◆ WORKING DATA ◆
-=-=-=-=-

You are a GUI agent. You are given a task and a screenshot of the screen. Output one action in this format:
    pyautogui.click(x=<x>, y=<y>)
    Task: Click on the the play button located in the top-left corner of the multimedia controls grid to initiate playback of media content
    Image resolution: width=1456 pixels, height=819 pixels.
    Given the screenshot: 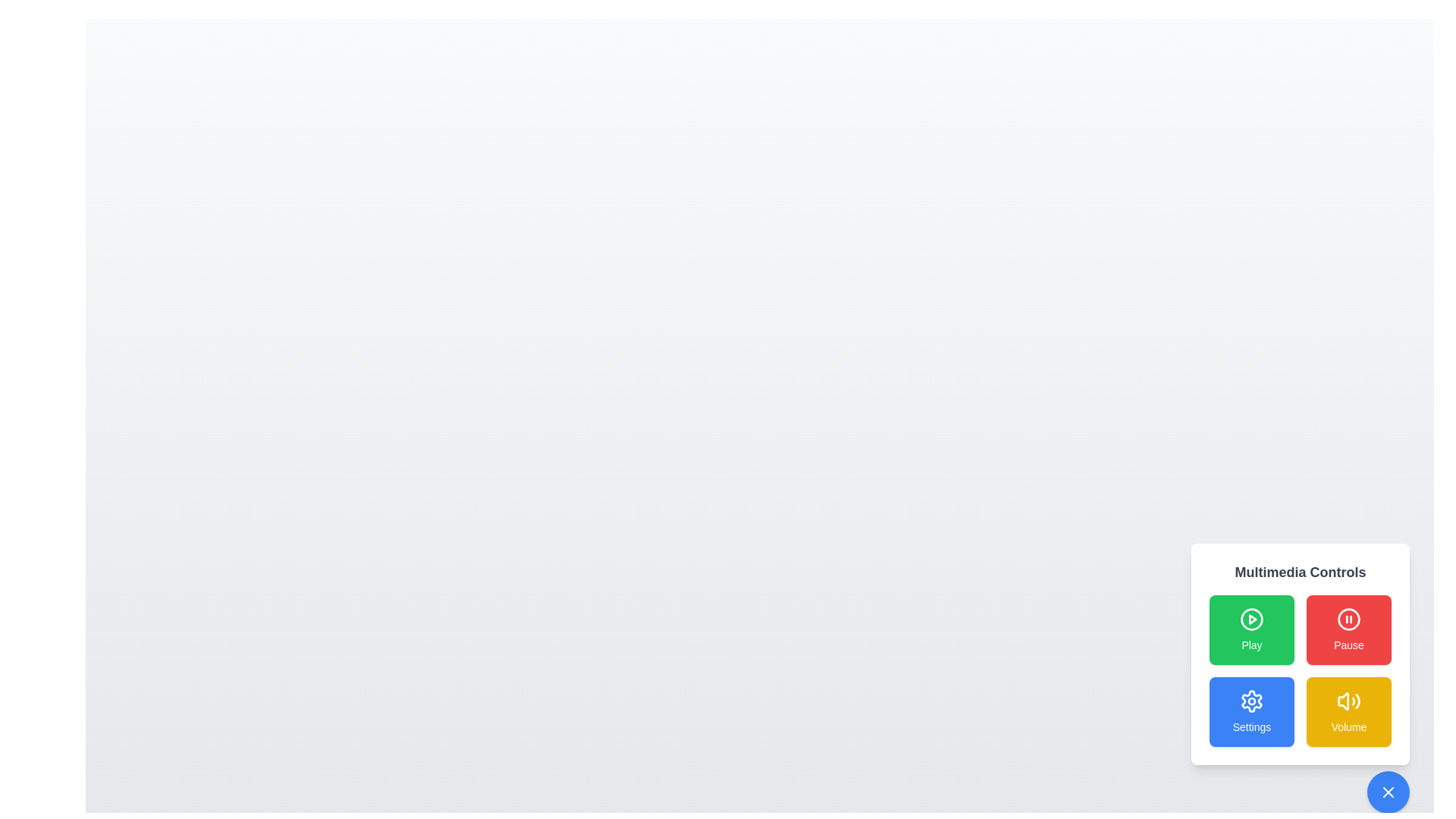 What is the action you would take?
    pyautogui.click(x=1252, y=629)
    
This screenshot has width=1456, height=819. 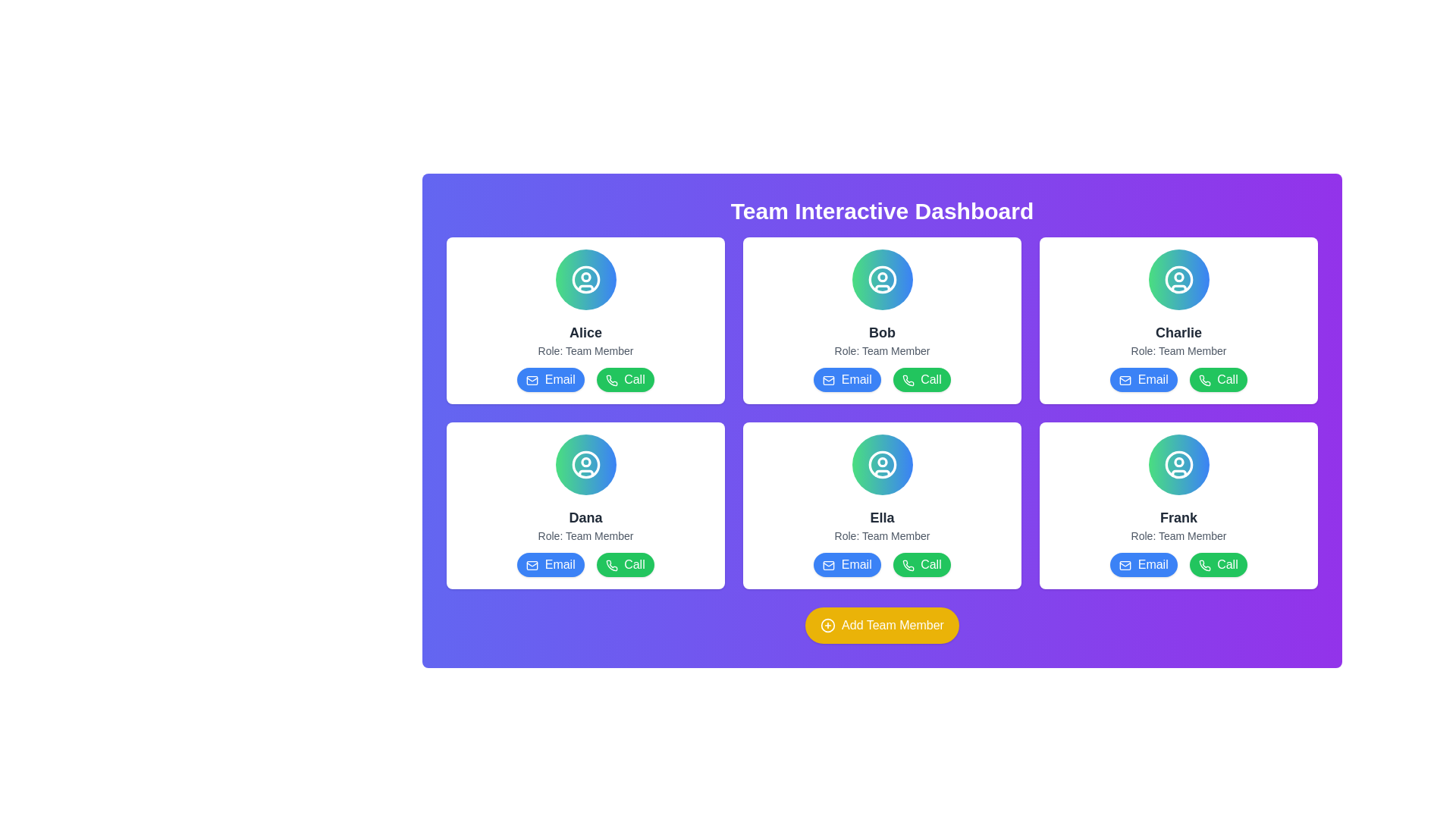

-=-=-=-=-

◆ EXERCISE ◆
Copy out the lines from the very first one through the line containing "pyautogui.click(x=<x>, y=<y>)", including both.

◆ EXERCISE ANSWER ◆
You are a GUI agent. You are given a task and a screenshot of the screen. Output one action in this format:
    pyautogui.click(x=<x>, y=<y>)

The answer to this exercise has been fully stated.